- **What the task requires**:
Every entry must be output exactly as it was written.

[Records from a collection]
┏━━

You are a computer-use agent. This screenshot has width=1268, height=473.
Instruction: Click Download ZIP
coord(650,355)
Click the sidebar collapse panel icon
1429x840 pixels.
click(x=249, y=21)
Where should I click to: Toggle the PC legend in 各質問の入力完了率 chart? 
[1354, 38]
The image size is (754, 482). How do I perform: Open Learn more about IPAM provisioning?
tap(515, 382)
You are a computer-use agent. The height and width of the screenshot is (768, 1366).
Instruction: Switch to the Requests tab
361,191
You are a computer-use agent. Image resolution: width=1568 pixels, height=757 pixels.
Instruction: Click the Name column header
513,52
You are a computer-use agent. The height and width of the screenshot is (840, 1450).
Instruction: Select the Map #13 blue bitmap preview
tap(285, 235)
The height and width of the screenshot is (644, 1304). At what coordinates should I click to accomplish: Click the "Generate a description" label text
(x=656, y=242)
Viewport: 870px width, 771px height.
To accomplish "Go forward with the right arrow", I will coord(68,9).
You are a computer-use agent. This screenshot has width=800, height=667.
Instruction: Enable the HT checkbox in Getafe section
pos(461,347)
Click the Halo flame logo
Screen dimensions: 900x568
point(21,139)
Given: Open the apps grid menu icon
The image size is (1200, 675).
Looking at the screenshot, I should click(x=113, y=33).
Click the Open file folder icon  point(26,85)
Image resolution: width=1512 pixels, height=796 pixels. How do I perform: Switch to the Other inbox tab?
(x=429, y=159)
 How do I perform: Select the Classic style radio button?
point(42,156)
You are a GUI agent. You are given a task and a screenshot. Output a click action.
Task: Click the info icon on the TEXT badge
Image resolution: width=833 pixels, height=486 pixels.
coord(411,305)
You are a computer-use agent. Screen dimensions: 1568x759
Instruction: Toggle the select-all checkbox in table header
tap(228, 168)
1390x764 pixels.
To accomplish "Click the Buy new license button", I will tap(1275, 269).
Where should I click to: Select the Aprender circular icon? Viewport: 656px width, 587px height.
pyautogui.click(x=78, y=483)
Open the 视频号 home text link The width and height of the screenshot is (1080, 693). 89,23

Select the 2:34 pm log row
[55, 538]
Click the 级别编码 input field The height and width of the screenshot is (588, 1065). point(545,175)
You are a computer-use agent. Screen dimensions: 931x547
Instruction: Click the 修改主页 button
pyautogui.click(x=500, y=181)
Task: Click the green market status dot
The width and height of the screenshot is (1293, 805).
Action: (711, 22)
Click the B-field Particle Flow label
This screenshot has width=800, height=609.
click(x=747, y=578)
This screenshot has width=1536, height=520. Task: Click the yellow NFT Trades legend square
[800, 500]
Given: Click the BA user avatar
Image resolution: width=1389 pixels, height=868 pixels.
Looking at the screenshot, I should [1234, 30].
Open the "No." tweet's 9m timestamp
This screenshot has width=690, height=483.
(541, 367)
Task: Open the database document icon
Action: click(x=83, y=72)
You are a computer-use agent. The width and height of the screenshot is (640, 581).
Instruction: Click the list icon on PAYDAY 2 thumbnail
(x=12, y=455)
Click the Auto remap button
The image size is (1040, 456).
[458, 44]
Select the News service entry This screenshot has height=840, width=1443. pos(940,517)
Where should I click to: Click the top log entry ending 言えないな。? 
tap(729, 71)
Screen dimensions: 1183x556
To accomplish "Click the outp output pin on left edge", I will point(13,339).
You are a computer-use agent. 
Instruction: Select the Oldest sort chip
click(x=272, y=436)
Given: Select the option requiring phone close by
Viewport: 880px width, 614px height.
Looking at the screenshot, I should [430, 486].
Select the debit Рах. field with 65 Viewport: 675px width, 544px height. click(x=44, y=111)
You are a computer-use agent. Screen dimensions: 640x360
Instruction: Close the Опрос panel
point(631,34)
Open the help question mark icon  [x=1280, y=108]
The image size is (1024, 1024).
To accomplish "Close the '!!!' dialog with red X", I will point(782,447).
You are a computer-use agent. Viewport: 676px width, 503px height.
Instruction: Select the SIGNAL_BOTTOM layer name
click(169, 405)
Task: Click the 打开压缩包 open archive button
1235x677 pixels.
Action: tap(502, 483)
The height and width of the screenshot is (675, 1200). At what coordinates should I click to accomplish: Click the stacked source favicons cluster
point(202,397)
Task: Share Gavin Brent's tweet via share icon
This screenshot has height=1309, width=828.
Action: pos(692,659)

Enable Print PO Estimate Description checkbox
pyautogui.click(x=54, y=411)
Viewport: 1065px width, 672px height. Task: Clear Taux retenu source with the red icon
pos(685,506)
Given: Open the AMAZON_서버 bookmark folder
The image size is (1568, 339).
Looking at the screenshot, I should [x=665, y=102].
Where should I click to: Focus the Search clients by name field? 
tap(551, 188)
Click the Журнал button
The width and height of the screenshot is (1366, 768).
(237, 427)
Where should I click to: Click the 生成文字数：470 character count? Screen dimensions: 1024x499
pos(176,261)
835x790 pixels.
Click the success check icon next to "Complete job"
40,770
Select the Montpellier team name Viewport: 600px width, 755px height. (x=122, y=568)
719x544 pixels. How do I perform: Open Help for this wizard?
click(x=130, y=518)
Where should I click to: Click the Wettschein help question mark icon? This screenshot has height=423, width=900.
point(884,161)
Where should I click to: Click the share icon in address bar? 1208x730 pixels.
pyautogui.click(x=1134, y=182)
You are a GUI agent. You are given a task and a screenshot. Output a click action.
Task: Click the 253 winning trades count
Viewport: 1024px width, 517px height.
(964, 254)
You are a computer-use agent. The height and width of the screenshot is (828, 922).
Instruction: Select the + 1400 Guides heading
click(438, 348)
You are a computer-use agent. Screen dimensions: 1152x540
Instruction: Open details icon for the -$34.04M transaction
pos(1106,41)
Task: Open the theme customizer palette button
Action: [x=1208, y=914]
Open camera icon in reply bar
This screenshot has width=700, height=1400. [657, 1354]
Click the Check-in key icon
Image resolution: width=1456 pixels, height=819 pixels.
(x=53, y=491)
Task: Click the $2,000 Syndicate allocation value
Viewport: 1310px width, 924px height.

┗━━

- **Result of this exercise**:
You are a computer-use agent. This screenshot has width=1268, height=473.
Instruction: Click Download ZIP
coord(650,355)
Click the sidebar collapse panel icon
1429x840 pixels.
click(x=249, y=21)
Where should I click to: Toggle the PC legend in 各質問の入力完了率 chart? 
[1354, 38]
The image size is (754, 482). How do I perform: Open Learn more about IPAM provisioning?
tap(515, 382)
You are a computer-use agent. The height and width of the screenshot is (768, 1366).
Instruction: Switch to the Requests tab
361,191
You are a computer-use agent. Image resolution: width=1568 pixels, height=757 pixels.
Instruction: Click the Name column header
513,52
You are a computer-use agent. The height and width of the screenshot is (840, 1450).
Instruction: Select the Map #13 blue bitmap preview
tap(285, 235)
The height and width of the screenshot is (644, 1304). At what coordinates should I click to accomplish: Click the "Generate a description" label text
(x=656, y=242)
Viewport: 870px width, 771px height.
To accomplish "Go forward with the right arrow", I will coord(68,9).
You are a computer-use agent. This screenshot has width=800, height=667.
Instruction: Enable the HT checkbox in Getafe section
pos(461,347)
Click the Halo flame logo
Screen dimensions: 900x568
point(21,139)
Given: Open the apps grid menu icon
The image size is (1200, 675).
Looking at the screenshot, I should click(x=113, y=33).
Click the Open file folder icon  point(26,85)
Image resolution: width=1512 pixels, height=796 pixels. How do I perform: Switch to the Other inbox tab?
(x=429, y=159)
 How do I perform: Select the Classic style radio button?
point(42,156)
You are a GUI agent. You are given a task and a screenshot. Output a click action.
Task: Click the info icon on the TEXT badge
Image resolution: width=833 pixels, height=486 pixels.
coord(411,305)
You are a computer-use agent. Screen dimensions: 1568x759
Instruction: Toggle the select-all checkbox in table header
tap(228, 168)
1390x764 pixels.
To accomplish "Click the Buy new license button", I will tap(1275, 269).
Where should I click to: Select the Aprender circular icon? Viewport: 656px width, 587px height.
pyautogui.click(x=78, y=483)
Open the 视频号 home text link The width and height of the screenshot is (1080, 693). 89,23

Select the 2:34 pm log row
[55, 538]
Click the 级别编码 input field The height and width of the screenshot is (588, 1065). point(545,175)
You are a computer-use agent. Screen dimensions: 931x547
Instruction: Click the 修改主页 button
pyautogui.click(x=500, y=181)
Task: Click the green market status dot
The width and height of the screenshot is (1293, 805).
Action: (711, 22)
Click the B-field Particle Flow label
This screenshot has width=800, height=609.
click(x=747, y=578)
This screenshot has width=1536, height=520. Task: Click the yellow NFT Trades legend square
[800, 500]
Given: Click the BA user avatar
Image resolution: width=1389 pixels, height=868 pixels.
Looking at the screenshot, I should [1234, 30].
Open the "No." tweet's 9m timestamp
This screenshot has width=690, height=483.
(541, 367)
Task: Open the database document icon
Action: click(x=83, y=72)
You are a computer-use agent. The width and height of the screenshot is (640, 581).
Instruction: Click the list icon on PAYDAY 2 thumbnail
(x=12, y=455)
Click the Auto remap button
The image size is (1040, 456).
[458, 44]
Select the News service entry This screenshot has height=840, width=1443. pos(940,517)
Where should I click to: Click the top log entry ending 言えないな。? 
tap(729, 71)
Screen dimensions: 1183x556
To accomplish "Click the outp output pin on left edge", I will point(13,339).
You are a computer-use agent. 
Instruction: Select the Oldest sort chip
click(x=272, y=436)
Given: Select the option requiring phone close by
Viewport: 880px width, 614px height.
Looking at the screenshot, I should [430, 486].
Select the debit Рах. field with 65 Viewport: 675px width, 544px height. click(x=44, y=111)
You are a computer-use agent. Screen dimensions: 640x360
Instruction: Close the Опрос panel
point(631,34)
Open the help question mark icon  [x=1280, y=108]
The image size is (1024, 1024).
To accomplish "Close the '!!!' dialog with red X", I will point(782,447).
You are a computer-use agent. Viewport: 676px width, 503px height.
Instruction: Select the SIGNAL_BOTTOM layer name
click(169, 405)
Task: Click the 打开压缩包 open archive button
1235x677 pixels.
Action: tap(502, 483)
The height and width of the screenshot is (675, 1200). At what coordinates should I click to accomplish: Click the stacked source favicons cluster
point(202,397)
Task: Share Gavin Brent's tweet via share icon
This screenshot has height=1309, width=828.
Action: pos(692,659)

Enable Print PO Estimate Description checkbox
pyautogui.click(x=54, y=411)
Viewport: 1065px width, 672px height. Task: Clear Taux retenu source with the red icon
pos(685,506)
Given: Open the AMAZON_서버 bookmark folder
The image size is (1568, 339).
Looking at the screenshot, I should [x=665, y=102].
Where should I click to: Focus the Search clients by name field? 
tap(551, 188)
Click the Журнал button
The width and height of the screenshot is (1366, 768).
(237, 427)
Where should I click to: Click the 生成文字数：470 character count? Screen dimensions: 1024x499
pos(176,261)
835x790 pixels.
Click the success check icon next to "Complete job"
40,770
Select the Montpellier team name Viewport: 600px width, 755px height. (x=122, y=568)
719x544 pixels. How do I perform: Open Help for this wizard?
click(x=130, y=518)
Where should I click to: Click the Wettschein help question mark icon? This screenshot has height=423, width=900.
point(884,161)
Where should I click to: Click the share icon in address bar? 1208x730 pixels.
pyautogui.click(x=1134, y=182)
You are a GUI agent. You are given a task and a screenshot. Output a click action.
Task: Click the 253 winning trades count
Viewport: 1024px width, 517px height.
(964, 254)
You are a computer-use agent. The height and width of the screenshot is (828, 922).
Instruction: Select the + 1400 Guides heading
click(438, 348)
You are a computer-use agent. Screen dimensions: 1152x540
Instruction: Open details icon for the -$34.04M transaction
pos(1106,41)
Task: Open the theme customizer palette button
Action: [x=1208, y=914]
Open camera icon in reply bar
This screenshot has width=700, height=1400. [657, 1354]
Click the Check-in key icon
Image resolution: width=1456 pixels, height=819 pixels.
(x=53, y=491)
Task: Click the $2,000 Syndicate allocation value
Viewport: 1310px width, 924px height.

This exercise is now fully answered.